The current curriculum for sexual education in Ireland is 20 years old and is in drastic need of change. These updates should reflect the “significant and welcome changes” that have occurred in the past two decades, according to a recent report by the Oireachtas Education Committee. The Department of Education is also set to look into the power that religious schools have to use their ethos as a barrier to informative sexual education for their students, as recommended by the committee. Other recommendations included in their report include regulating outside providers of sexual education, to ensure each student is receiving the same standard of education and placing a greater emphasis on consent as an integral part of all sexual activity.

The report also mentions contraception and how our sexual education needs to improve its approach to the subject; “to reflect international best practice.” According to experts, if free contraception is to make a difference to crisis pregnancy rates in this country, the importance of effective sexual education can not be understated. Countries like Norway and Finland have started implementing a more holistic approach to sexual education in recent years, that emphasises consent, responsibility and self-esteem issues as well as the biology, and this has been shown to reduce their abortion rate. Sexual education in these countries is also a continuous process from primary school onwards, rather than a once-off approach.
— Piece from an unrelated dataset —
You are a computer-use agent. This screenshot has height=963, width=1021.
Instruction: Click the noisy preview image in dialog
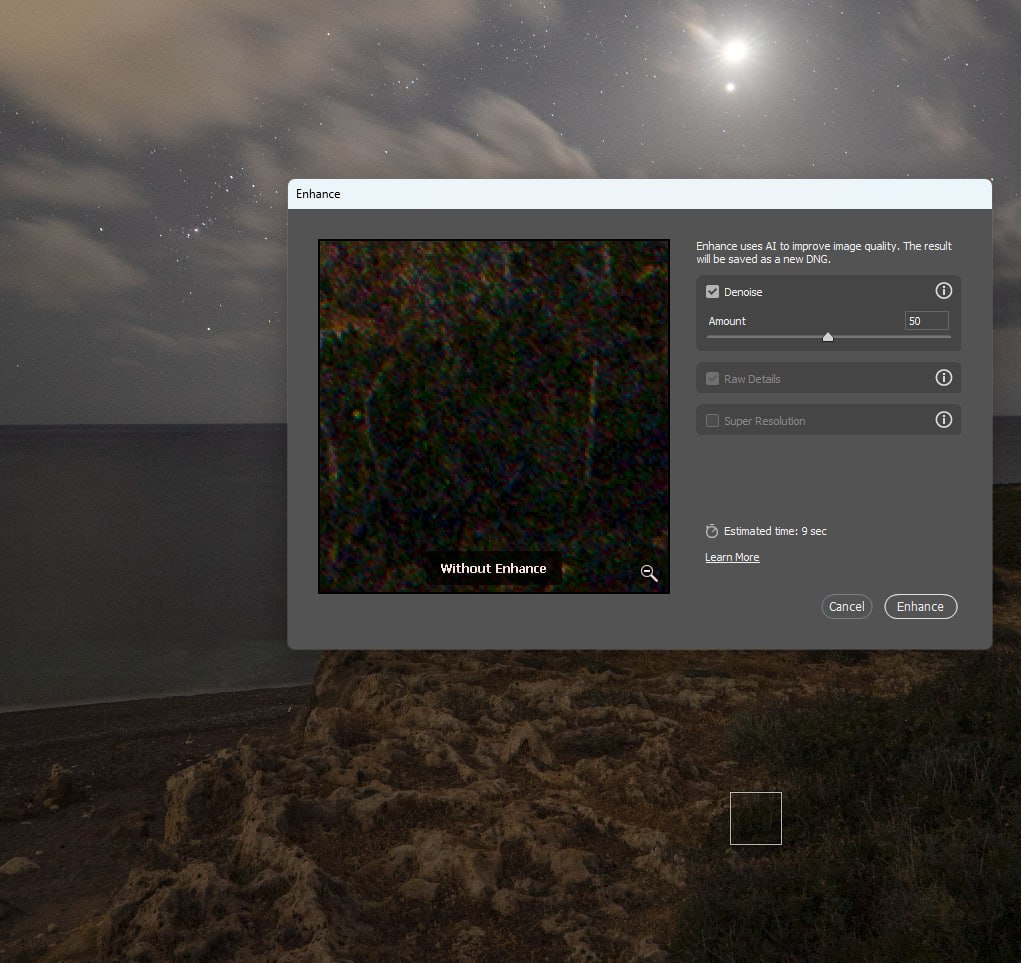(493, 400)
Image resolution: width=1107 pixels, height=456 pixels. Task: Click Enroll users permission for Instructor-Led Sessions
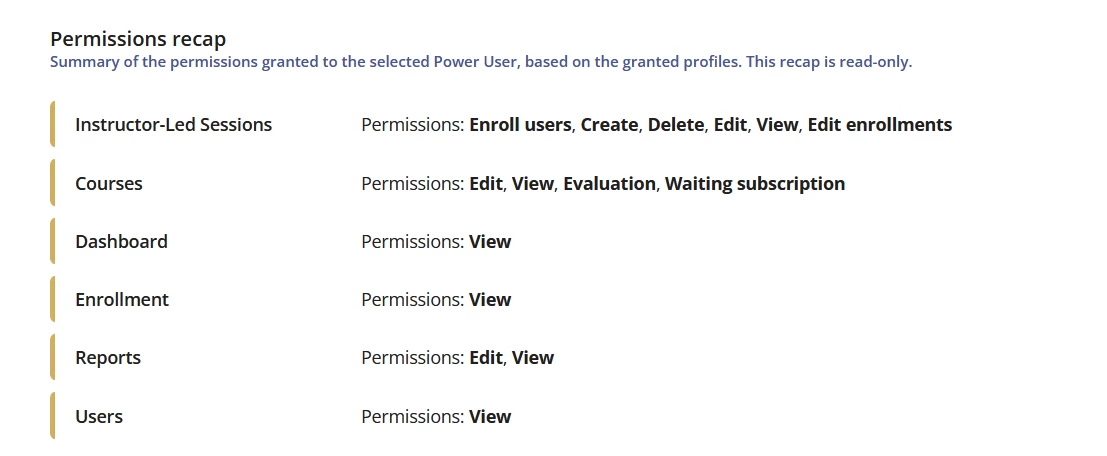pos(520,125)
If a free contraception scheme is to be introduced with the intention of lowering crisis pregnancies, the use of LARCs and a much-needed update to our sexual education programme should therefore be included for it to have the greatest possible effect. The IFPA believe that “this is a public health issue” and that “over the last couple of decades, the rate of unintended pregnancy in Ireland has dropped significantly, and that’s tied directly to the better availability of contraception. But there is still an unmet need for contraception in Ireland and that won’t be solved until cost is no longer a barrier.”